About this exercise: All of the records must be given again exactly.

----

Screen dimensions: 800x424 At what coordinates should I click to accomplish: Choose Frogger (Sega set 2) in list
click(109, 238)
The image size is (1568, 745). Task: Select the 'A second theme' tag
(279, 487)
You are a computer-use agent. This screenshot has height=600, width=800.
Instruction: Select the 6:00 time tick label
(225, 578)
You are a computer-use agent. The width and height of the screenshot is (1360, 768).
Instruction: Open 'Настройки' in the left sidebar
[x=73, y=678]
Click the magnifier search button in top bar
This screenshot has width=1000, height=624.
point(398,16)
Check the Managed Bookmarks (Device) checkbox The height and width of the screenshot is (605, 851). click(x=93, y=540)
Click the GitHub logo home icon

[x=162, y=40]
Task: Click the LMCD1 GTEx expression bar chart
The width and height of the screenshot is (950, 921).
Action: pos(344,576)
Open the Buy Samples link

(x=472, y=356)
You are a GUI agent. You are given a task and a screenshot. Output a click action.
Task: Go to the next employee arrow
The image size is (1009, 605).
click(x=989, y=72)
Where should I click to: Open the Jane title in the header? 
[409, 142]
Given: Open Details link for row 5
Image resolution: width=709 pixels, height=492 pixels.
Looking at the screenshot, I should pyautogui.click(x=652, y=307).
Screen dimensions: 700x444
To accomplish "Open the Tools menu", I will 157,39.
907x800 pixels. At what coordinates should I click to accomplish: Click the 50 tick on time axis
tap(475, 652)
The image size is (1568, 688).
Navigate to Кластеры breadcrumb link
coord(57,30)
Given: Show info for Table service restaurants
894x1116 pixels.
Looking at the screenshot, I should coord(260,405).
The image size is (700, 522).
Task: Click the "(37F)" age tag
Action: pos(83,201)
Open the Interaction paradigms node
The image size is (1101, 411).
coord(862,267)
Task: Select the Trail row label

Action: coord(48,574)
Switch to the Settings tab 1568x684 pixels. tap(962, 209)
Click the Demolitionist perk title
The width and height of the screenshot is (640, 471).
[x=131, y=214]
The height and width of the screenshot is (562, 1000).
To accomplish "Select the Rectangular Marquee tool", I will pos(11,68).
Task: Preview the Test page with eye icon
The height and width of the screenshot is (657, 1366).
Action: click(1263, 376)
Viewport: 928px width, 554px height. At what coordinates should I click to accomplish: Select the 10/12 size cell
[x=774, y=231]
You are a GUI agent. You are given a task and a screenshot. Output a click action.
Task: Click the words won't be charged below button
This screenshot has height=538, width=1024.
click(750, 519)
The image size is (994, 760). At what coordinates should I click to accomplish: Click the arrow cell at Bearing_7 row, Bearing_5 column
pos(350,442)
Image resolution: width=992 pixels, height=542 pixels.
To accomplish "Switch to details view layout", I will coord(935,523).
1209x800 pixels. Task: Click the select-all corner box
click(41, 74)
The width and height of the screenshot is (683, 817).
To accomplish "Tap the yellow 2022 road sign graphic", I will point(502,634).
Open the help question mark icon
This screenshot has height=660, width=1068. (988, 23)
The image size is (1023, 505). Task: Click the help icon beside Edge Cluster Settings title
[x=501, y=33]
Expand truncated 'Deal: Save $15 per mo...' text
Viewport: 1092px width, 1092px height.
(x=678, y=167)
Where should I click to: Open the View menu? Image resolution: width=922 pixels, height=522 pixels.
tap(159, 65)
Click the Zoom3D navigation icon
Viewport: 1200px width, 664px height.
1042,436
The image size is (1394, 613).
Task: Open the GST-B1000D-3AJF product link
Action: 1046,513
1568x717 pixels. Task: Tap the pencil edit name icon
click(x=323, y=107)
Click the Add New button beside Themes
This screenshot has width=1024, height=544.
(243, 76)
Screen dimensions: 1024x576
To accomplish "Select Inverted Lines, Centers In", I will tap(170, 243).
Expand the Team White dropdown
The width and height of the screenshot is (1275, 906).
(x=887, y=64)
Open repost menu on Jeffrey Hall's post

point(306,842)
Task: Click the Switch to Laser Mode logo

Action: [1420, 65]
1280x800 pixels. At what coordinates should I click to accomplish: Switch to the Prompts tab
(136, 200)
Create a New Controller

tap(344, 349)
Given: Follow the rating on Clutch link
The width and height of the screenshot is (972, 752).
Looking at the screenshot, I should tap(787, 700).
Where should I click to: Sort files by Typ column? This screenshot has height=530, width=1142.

----

Result of the task:
Screen dimensions: 800x424 At what coordinates should I click to accomplish: Choose Frogger (Sega set 2) in list
click(109, 238)
The image size is (1568, 745). Task: Select the 'A second theme' tag
(279, 487)
You are a computer-use agent. This screenshot has height=600, width=800.
Instruction: Select the 6:00 time tick label
(225, 578)
You are a computer-use agent. The width and height of the screenshot is (1360, 768).
Instruction: Open 'Настройки' in the left sidebar
[x=73, y=678]
Click the magnifier search button in top bar
This screenshot has width=1000, height=624.
point(398,16)
Check the Managed Bookmarks (Device) checkbox The height and width of the screenshot is (605, 851). click(x=93, y=540)
Click the GitHub logo home icon

[x=162, y=40]
Task: Click the LMCD1 GTEx expression bar chart
The width and height of the screenshot is (950, 921).
Action: pos(344,576)
Open the Buy Samples link

(x=472, y=356)
You are a GUI agent. You are given a task and a screenshot. Output a click action.
Task: Go to the next employee arrow
The image size is (1009, 605).
click(x=989, y=72)
Where should I click to: Open the Jane title in the header? 
[409, 142]
Given: Open Details link for row 5
Image resolution: width=709 pixels, height=492 pixels.
Looking at the screenshot, I should pyautogui.click(x=652, y=307).
Screen dimensions: 700x444
To accomplish "Open the Tools menu", I will 157,39.
907x800 pixels. At what coordinates should I click to accomplish: Click the 50 tick on time axis
tap(475, 652)
The image size is (1568, 688).
Navigate to Кластеры breadcrumb link
coord(57,30)
Given: Show info for Table service restaurants
894x1116 pixels.
Looking at the screenshot, I should coord(260,405).
The image size is (700, 522).
Task: Click the "(37F)" age tag
Action: pos(83,201)
Open the Interaction paradigms node
The image size is (1101, 411).
coord(862,267)
Task: Select the Trail row label

Action: coord(48,574)
Switch to the Settings tab 1568x684 pixels. tap(962, 209)
Click the Demolitionist perk title
The width and height of the screenshot is (640, 471).
[x=131, y=214]
The height and width of the screenshot is (562, 1000).
To accomplish "Select the Rectangular Marquee tool", I will pos(11,68).
Task: Preview the Test page with eye icon
The height and width of the screenshot is (657, 1366).
Action: click(1263, 376)
Viewport: 928px width, 554px height. At what coordinates should I click to accomplish: Select the 10/12 size cell
[x=774, y=231]
You are a GUI agent. You are given a task and a screenshot. Output a click action.
Task: Click the words won't be charged below button
This screenshot has height=538, width=1024.
click(750, 519)
The image size is (994, 760). At what coordinates should I click to accomplish: Click the arrow cell at Bearing_7 row, Bearing_5 column
pos(350,442)
Image resolution: width=992 pixels, height=542 pixels.
To accomplish "Switch to details view layout", I will coord(935,523).
1209x800 pixels. Task: Click the select-all corner box
click(41, 74)
The width and height of the screenshot is (683, 817).
To accomplish "Tap the yellow 2022 road sign graphic", I will point(502,634).
Open the help question mark icon
This screenshot has height=660, width=1068. (988, 23)
The image size is (1023, 505). Task: Click the help icon beside Edge Cluster Settings title
[x=501, y=33]
Expand truncated 'Deal: Save $15 per mo...' text
Viewport: 1092px width, 1092px height.
(x=678, y=167)
Where should I click to: Open the View menu? Image resolution: width=922 pixels, height=522 pixels.
tap(159, 65)
Click the Zoom3D navigation icon
Viewport: 1200px width, 664px height.
1042,436
The image size is (1394, 613).
Task: Open the GST-B1000D-3AJF product link
Action: 1046,513
1568x717 pixels. Task: Tap the pencil edit name icon
click(x=323, y=107)
Click the Add New button beside Themes
This screenshot has width=1024, height=544.
(243, 76)
Screen dimensions: 1024x576
To accomplish "Select Inverted Lines, Centers In", I will tap(170, 243).
Expand the Team White dropdown
The width and height of the screenshot is (1275, 906).
(x=887, y=64)
Open repost menu on Jeffrey Hall's post

point(306,842)
Task: Click the Switch to Laser Mode logo

Action: [1420, 65]
1280x800 pixels. At what coordinates should I click to accomplish: Switch to the Prompts tab
(136, 200)
Create a New Controller

tap(344, 349)
Given: Follow the rating on Clutch link
The width and height of the screenshot is (972, 752).
Looking at the screenshot, I should tap(787, 700).
Where should I click to: Sort files by Typ column? This screenshot has height=530, width=1142.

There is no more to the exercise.